DICASI ASCOLTO ATTIVO
Intervento a margine del convegno su Disabilità, Bradisismo e Rischio Vulcanico
di CIRO SCOGNAMIGLIO Giornalista e Responsabile CRPD-OP
Grazie, #avvocatessa!
Grazie a #Mariagrazia#Siciliano, presidente dell’associazione #Liberass#APS, realtà che opera nel territorio flegreo accanto ai cittadini, offrendo soluzioni concrete ai problemi legali, tecnici e burocratici quotidiani. Un’associazione che crede nei valori della partecipazione attiva, dell’inclusione sociale, culturale e turistica.
Un ringraziamento anche al prof. dott. #Claudio#Roberti, sociologo, direttore scientifico del Comitato CRPD–OP, nonché coordinatore nazionale ASI per le tematiche sulla disabilità. Con lui, il prof. ing. Alessandro Pepino, esperto di ingegneria applicata alla salute, presenza fondamentale per la lettura tecnica e umana del rischio in un contesto fragile.
Il paradigma di oggi è chiaro:
Viviamo in uno Stato dove, troppo spesso, il diritto resta lettera morta.
Non basta ricordare, se dimentichiamo i corpi fragili, quelli che non camminano, o lo fanno con fatica, che cadono più spesso. Non basta parlare di equità, se non ascoltiamo, se non lasciamo spazio, se non restituiamo dignità a chi porta, ogni giorno, il peso di un’esclusione invisibile.
Abbiamo prodotto leggi importanti:
• la Legge Falcucci (n.507);
• la Legge 104 del 1992, con il contributo prezioso del prof. Nocera;
• la Convenzione ONU del 2006 per i diritti delle persone con disabilità.
Eppure… quanto di tutto questo è davvero applicato?
Le persone con disabilità non sono da assistere, ma da rispettare.
Non bastano le carte: serve un ascolto attivo.
Di fronte alla calamità (che sia bradisismo, vulcano, o terremoto), serve una pianificazione inclusiva. L’ha ricordato bene il prof. Pepino: “Il rischio non si annuncia, si previene.”
E la prevenzione, se non tiene conto della disabilità, non è civile, non è giusta, non è umana.

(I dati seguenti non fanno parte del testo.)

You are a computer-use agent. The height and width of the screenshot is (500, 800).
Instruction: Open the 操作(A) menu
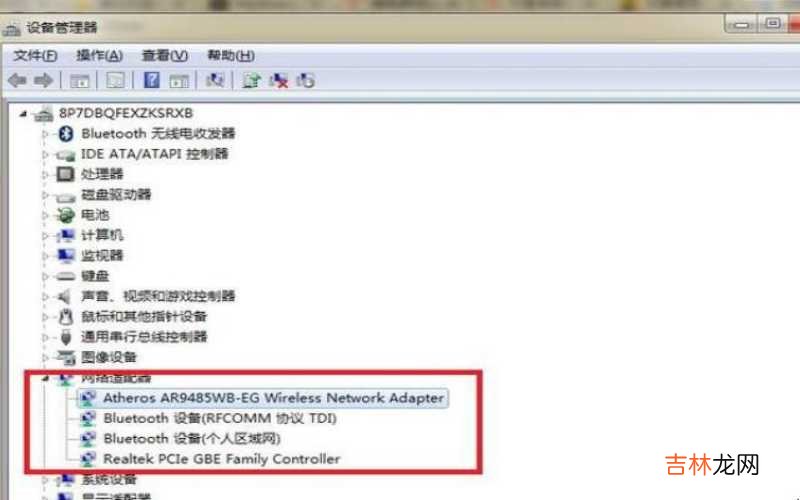click(x=99, y=55)
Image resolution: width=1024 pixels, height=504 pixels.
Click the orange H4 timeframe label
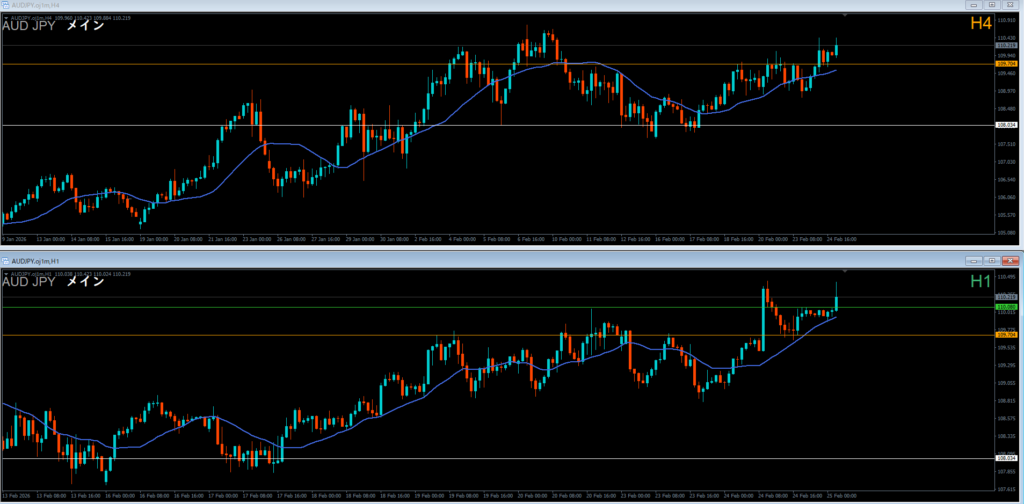pos(978,24)
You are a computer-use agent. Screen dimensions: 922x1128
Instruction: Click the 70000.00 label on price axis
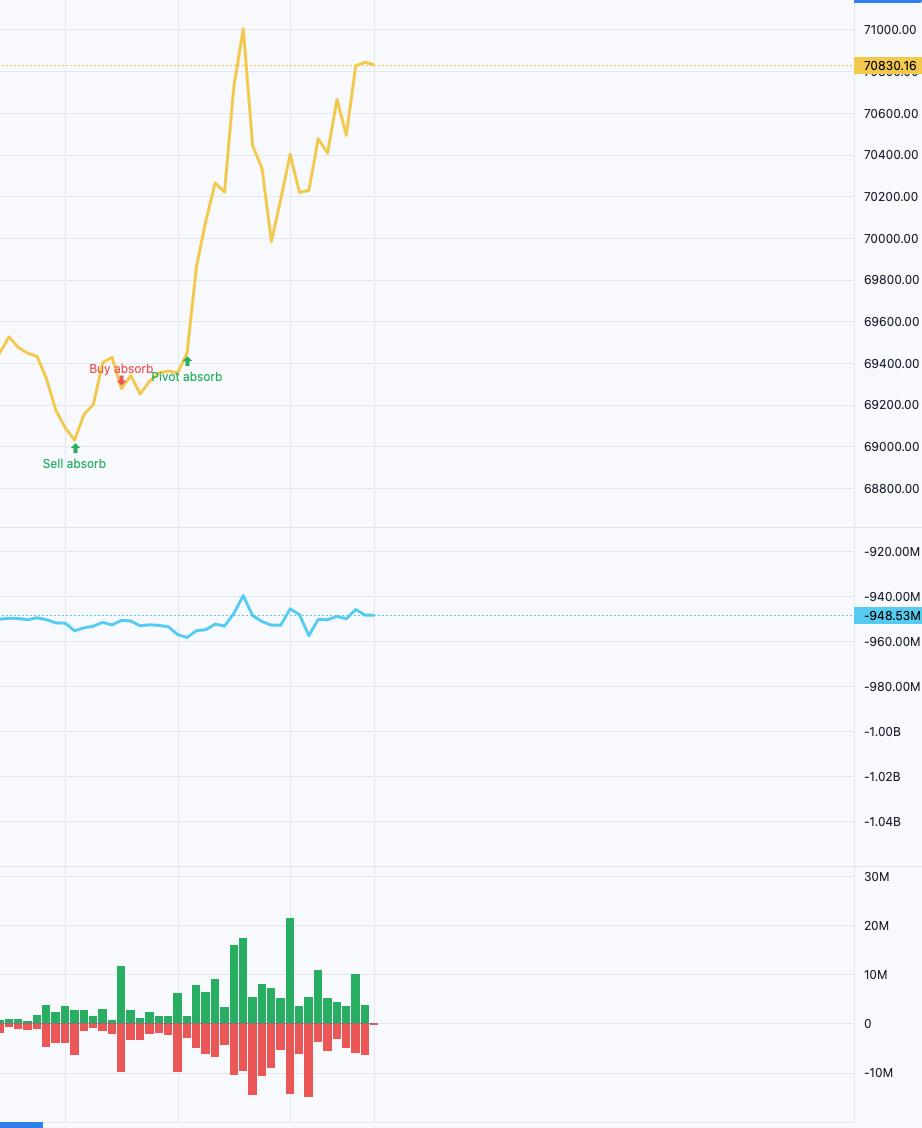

Il contributo di oggi è stato corale. Persino l’Istituto Alberghiero “Elena di Savoia” di Napoli ha voluto partecipare con le creazioni gastronomiche dei suoi giovani allievi: un piccolo gesto concreto, di speranza e formazione.
Anche il confronto acceso tra esponenti della Protezione Civile e attivisti, tra cui Valentina BriBre, ha sottolineato quanto sia urgente andare oltre le parole. A Monterusciello, un funzionario disse:
“Contiamo i morti.”
Parole che pesano.
Parole che fanno male.
Ma anche parole che devono svegliare.
Ascoltate Claudio Roberti, ascoltate chi conosce il dolore, chi ha studiato e chi ha vissuto la fragilità.

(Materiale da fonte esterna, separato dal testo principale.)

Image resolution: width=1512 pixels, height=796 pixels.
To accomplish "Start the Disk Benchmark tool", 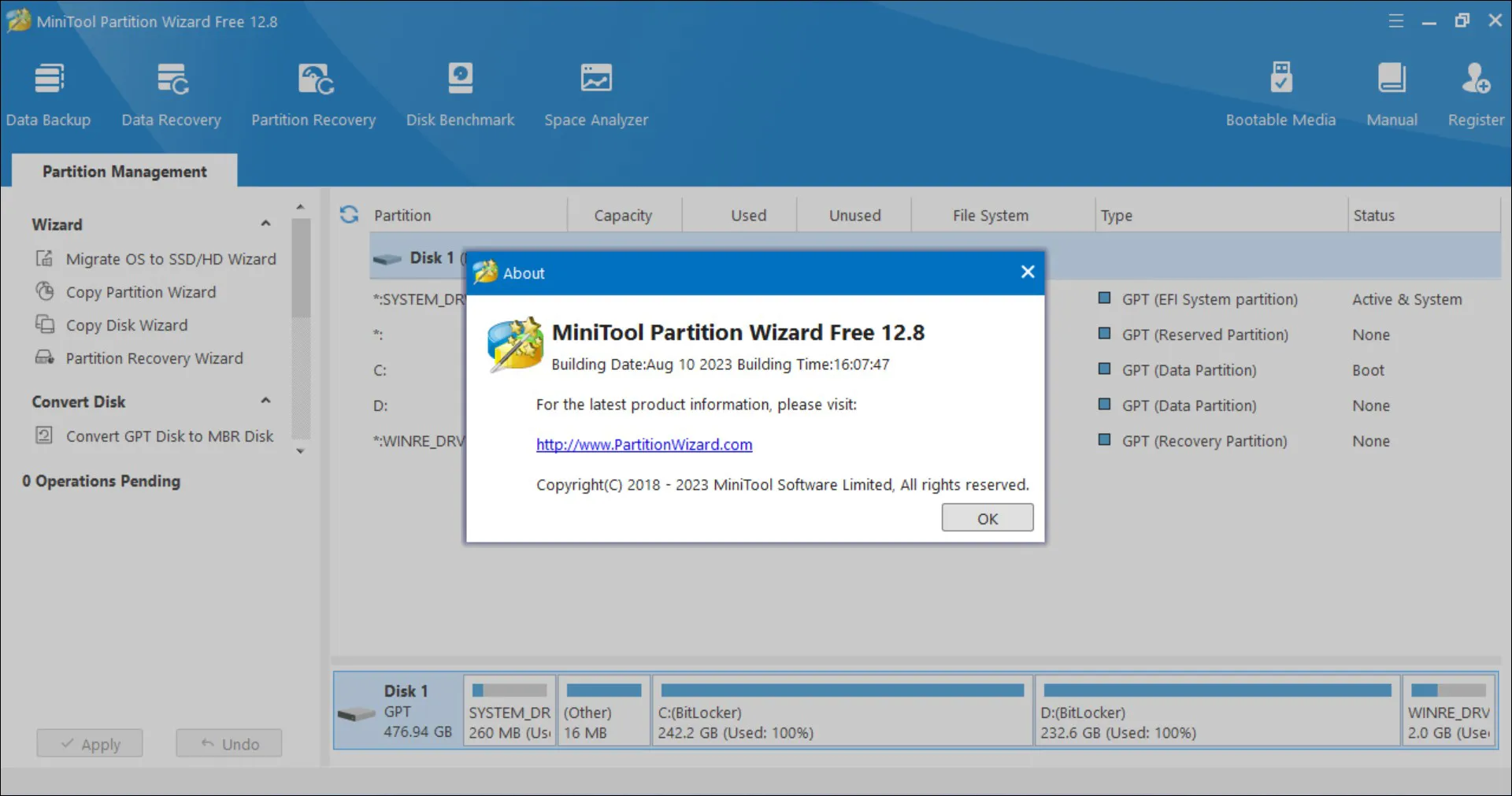I will (460, 94).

Non possiamo più dire “non sapevamo”.
Non possiamo più rimandare.
I diritti o sono di tutti, o non sono diritti.
Anche per i bambini autistici, che non puoi “comandare”, ma solo accompagnare con servizi degni di questo nome.
Perché se arriva un’eruzione, o un terremoto, la tragedia rischia di essere doppia per chi è già lasciato solo nella vita quotidiana.
Il Giappone previene. Altri Paesi prevengono.
Noi?
Siamo pronti solo a contare? O a cambiare?
Il tempo forse non è più il mio, ma è il vostro.
#Ascoltate. #Agite. #Costruiamo#civiltà.
#FUORITEMPO – del fare – forse ci rimane ascoltare?